はじめに
また1台、ロードバイクが盗まれたという報告がSNSで流れてきました。
拡散希望
— 🌻ぬこらいだー🌻 (@nukoraida_0909) March 16, 2026
ロードバイクが盗まれました
■ 被害場所
住所:上尾 榎本牧場
■ 車体情報
車種・メーカー:PINARELLO
モデル名:GREVIL+
年式:2020
フレームサイズ:50
色:ペールグリーン・ブラック pic.twitter.com/q4NRTJgABt
私も過去にロードバイクを盗まれたことがあるため、被害に合われた方の気持ちが痛いほど分かります。
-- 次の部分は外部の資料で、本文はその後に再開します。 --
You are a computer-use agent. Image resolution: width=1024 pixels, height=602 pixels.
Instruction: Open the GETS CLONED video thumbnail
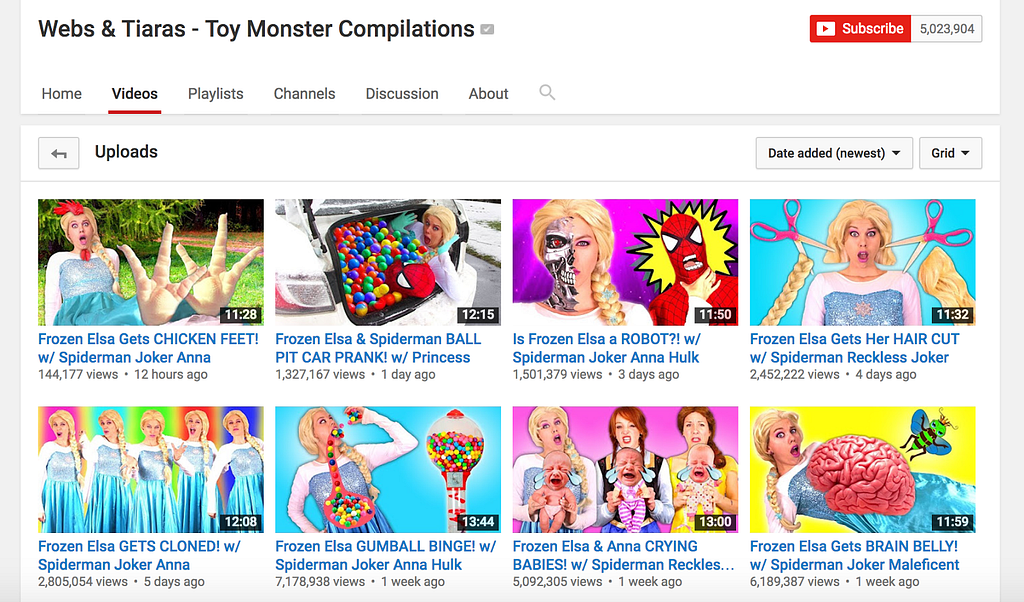pos(151,469)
どうか無事な状態で愛車が見つかりますように。
ロードバイクは軽量で持ち運びやすく、中古市場での需要も高いため、窃盗犯にとって格好のターゲットです。高価なモデルともなれば数十万円〜百万円を超えるものもあり、被害額は決して小さくありません。
「自分は大丈夫」と思っていませんか? 残念ながら、鍵をかけていても盗まれるときは盗まれます。大切なのは、盗まれにくくする対策と、盗まれた後に取り戻すための備えの両方を講じておくことです。
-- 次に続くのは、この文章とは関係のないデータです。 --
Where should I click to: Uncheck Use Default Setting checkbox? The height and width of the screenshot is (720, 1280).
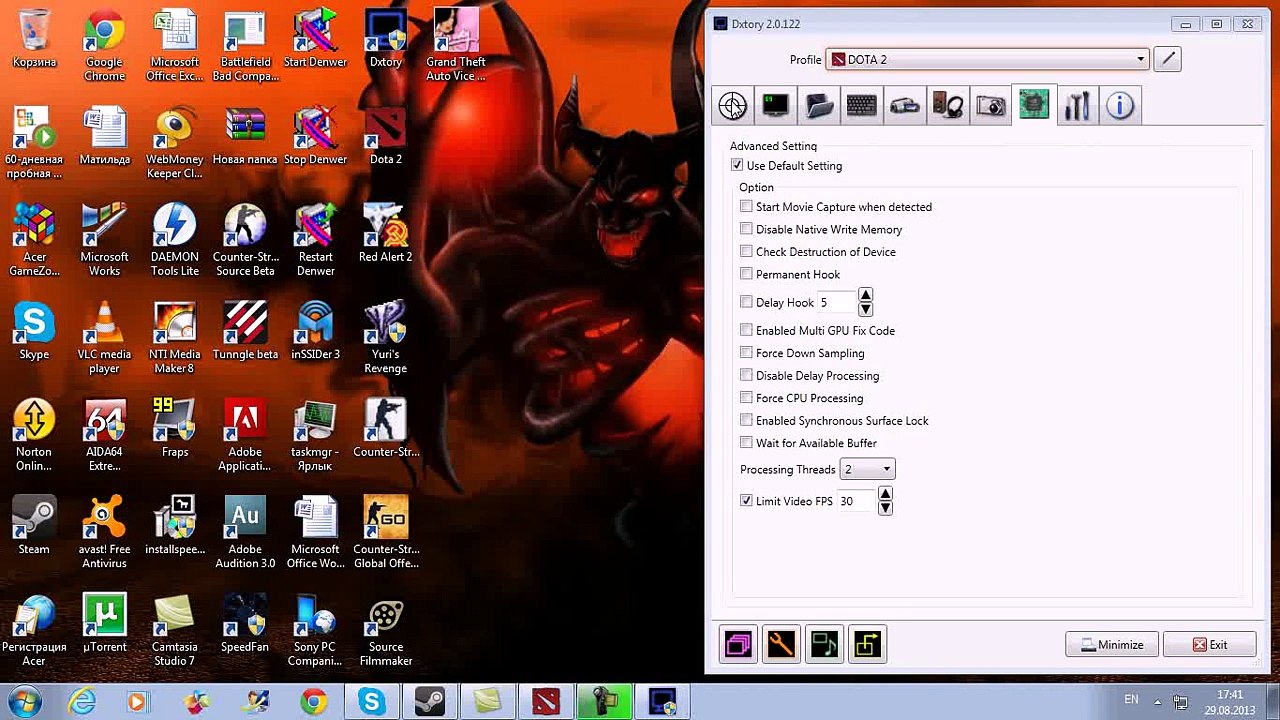click(x=737, y=166)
この記事では、私がおすすめする3つの防犯対策を紹介します。
1. 防犯登録は絶対にやっておくこと
最も基本的でありながら、意外と軽視されがちなのが防犯登録です。
防犯登録をしていないと、警察に被害届を出しても捜査の優先度が下がります。さらに、仮に盗まれたロードバイクが発見されたとしても
、自分の所有物だと証明する手段がないため、返却してもらえない可能性すらあります。
注意:防犯登録には有効期限がある
都道府県によって異なりますが、防犯登録の有効期限はおおむね10年です。期限が切れると登録データが抹消されてしまうため、長く乗っている方は再登録が必要です。
再登録には購入時の販売証明書(保証書)や前回の防犯登録カードの原本が必要になります。コピーやスマホの写真では対応してもらえないケースがほとんどですので、書類の原本は絶対に捨てずに大切に保管しておきましょう。
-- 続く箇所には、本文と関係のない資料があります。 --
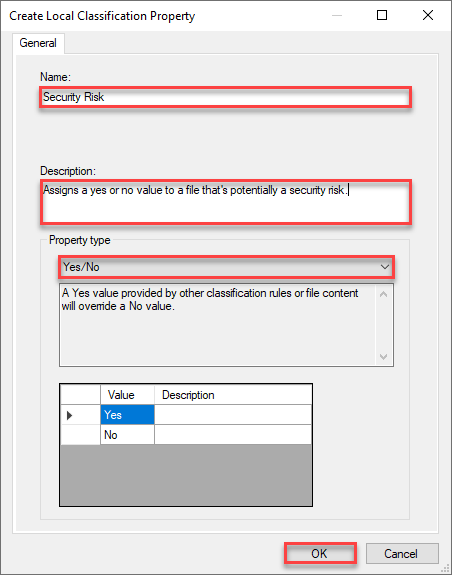This screenshot has height=575, width=452.
Task: Click the row selector arrow beside Yes
Action: pos(80,415)
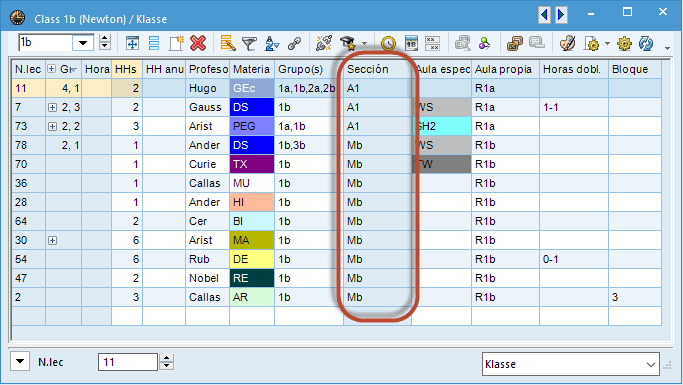Expand lesson 7 coupling rows
Image resolution: width=683 pixels, height=385 pixels.
pos(52,107)
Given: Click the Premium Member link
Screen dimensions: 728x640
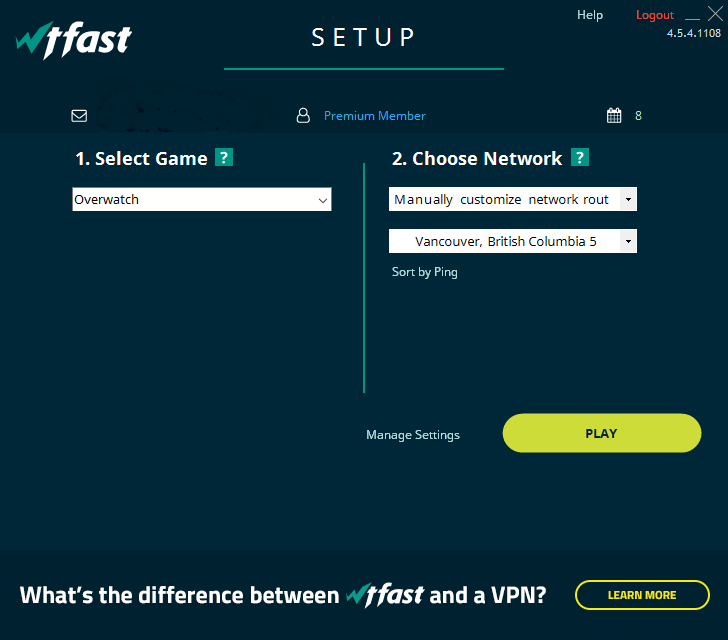Looking at the screenshot, I should (x=375, y=116).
2. GPS追跡デバイスで「見つけられる」状態にする
言うまでもありませんが、鍵で確実に施錠するのは大前提です。できればU字ロックやチェーンロックなど切断されにくいタイプを選び、地球ロック(固定物に繋ぐ)を徹底したいところです。
とはいえ、頑丈な鍵ほど重く、ライドの快適さを損なうため、軽量な鍵で済ませている方も多いのが現実ではないでしょうか。そうした場合に心強いのが、振動検知で大音量のアラームが鳴る防犯ブザー付きデバイスです。鍵の強度を補う抑止力として大きな効果が期待できます。
さらに、それでも盗難を100%防ぐことはできません。万が一に備えて、盗まれた後に位置を追跡できるGPSデバイスも併せて導入しましょう。
これは警察の方から聞きましたが、GPSデバイスで盗難した犯人の所在が確認できた場合、それを根拠に捜査に踏み切りやすくなるそうです。
おすすめのデバイス
- AirTag:Apple製の紛失防止タグ。安価で入手しやすく、iPhoneユーザーの「探す」ネットワークを活用して位置を特定できます。サドルバッグやシートポスト内に隠しておくのが定番です。ただし、単体では盗難抑止力がないため、次に紹介するアイテムとの併用がおすすめです。
簡単に取り外せないよう、ボトルゲージの下に専用ケースに入れて固定するのも有効です。
防犯の観点からはズレますが、ライドの安全を心配する家族に現在位置を共有するという目的でも使えますね。
私の場合、AirTagによる「探す」があるからiPhoneユーザーでいると言っても過言ではありません。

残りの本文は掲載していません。